___ Vorliegender Text

Paul Ritters Beitrag zum orgonomischen Funktionalismus

24. Juni 2018

Paul Ritter hat das historische Verdienst zwischen 1954 und 1964, also zu einer Zeit als die Orgonomie faktisch stillgelegt war, mit seiner unabhängigen Zeitschrift Orgonomic Functionalism, die zu ihrer besten Zeit gerade mal 50 Leser hatte, zumindest für etwas Kontinuität und ein Minimum an „Öffentlichkeit“ zu sorgen. Daß der eine oder andere Beitrag grenzwertig war, hat kaum Schaden angerichtet. Was Schaden angerichtet hat, war Ritters unerschütterliches Selbstvertrauen. Er betrachtete sich als einen Menschen, der weitgehend gesund ist:

Swelled headed as it may sound, I have had to come to the conclusion, over the last ten years, that I am sufficiently unarmored and genitally structured to be able to treat, without having been treated. (Orgonomic Functionalism, Vol. 6, No. 5, September 1959, S. 163)

Seit 1949, als er 24jährig damit anfing als „Orgontherapeut“ zu arbeiten, sah er sich zu der Schlußfolgerung gezwungen, daß er ausreichend „ungepanzert und genital strukturiert“ sei, um zu behandeln, ohne selbst behandelt worden zu sein. Also ein zweiter Wilhelm Reich (der immerhin drei Analysen zumindest angefangen hatte!). Seine Äußerungen zeigen jedoch, daß er so gut wie keinen Zugang zum orgonomischen Funktionalismus hatte – dem Titel seiner Zeitschrift. Ich bin darauf an anderer Stelle kurz eingegangen (http://www.orgonomie.net/hdobespr3.pdf, S. 96).

Der Zeitzeuge Walter Hoppe hat in seinem Buch über die Emotionelle Pest auf zwei Druckseiten Ritter abgehandelt. Reich habe Ritter nicht nur aufgefordert, nicht als „Therapeut“ tätig zu sein, sondern auch den Titel seiner Zeitschrift zu ändern. Reich verurteilte, so Hoppe weiter, „die irrationale Überheblichkeit und Polyphragmasie“ (Vielgeschäftigkeit) Ritters.

Reich hatte trotz anfänglichem Kredit Ritter in dem Moment abgelehnt, als er sah, daß Ritter seine Kompetenzen weit überschritt und ohne entsprechende Kenntnis in die Orgonomie eingriff, ja den Viertakt der Orgasmusformel eigenmachtig in einen Dreitakt verwandelte. Seine Ablehnung von Ritter drückte Reich mir gegenüber in einem Brief vom September 1954 u.a. in der Form aus: „Wissenschaft ist keine Angelegenheit demokratischer Meinungsbildung, sondern Sache der Erfahrung und des Beweises.“ Reich bat mich 1953 in Amerika von meinem verabredeten Treffen mit Ritter in England abzusehen, da er den Versuch machen konnte, sich damit offiziell Rückendeckung zu verschaffen. (Hoppe: Wilhelm Reich und andere große Männer der Wissenschaft im Kampf mit dem Irrationalismus, München 1984, S. 226)

______

> Aufgabenstellung
Beantworten Sie anhand des Textes über Paul Ritter:
(a) In welchem Zeitraum gab Ritter die Zeitschrift Orgonomic Functionalism heraus?
(b) Wie alt war Ritter 1949, als er anfing, als „Orgontherapeut“ zu arbeiten?
(c) Wovon sollte Walter Hoppe laut seiner Darstellung 1953 auf Reichs Bitte hin absehen?
Das Material ist hierfür ohne Belang.

___ Datenauszug

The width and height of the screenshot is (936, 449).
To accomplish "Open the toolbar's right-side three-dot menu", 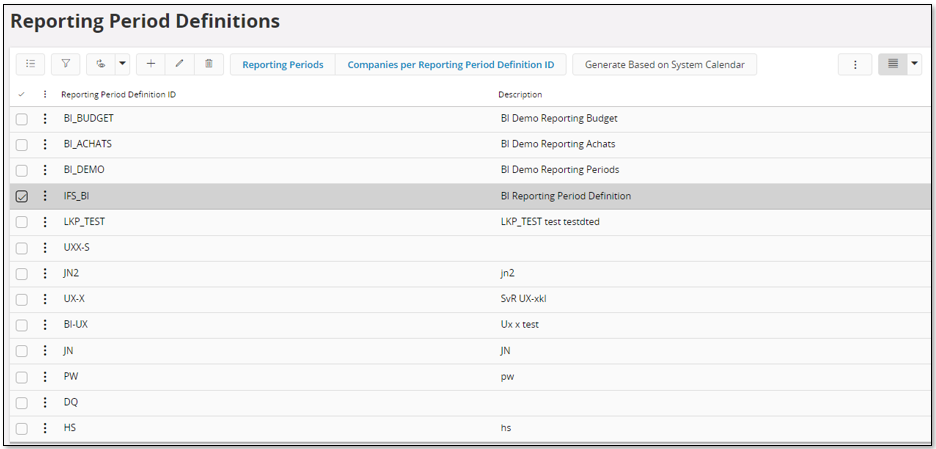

______

> Schriftliche Antwort
(a) Zwischen 1954 und 1964.
(b) 24 Jahre.
(c) Von seinem verabredeten Treffen mit Ritter in England.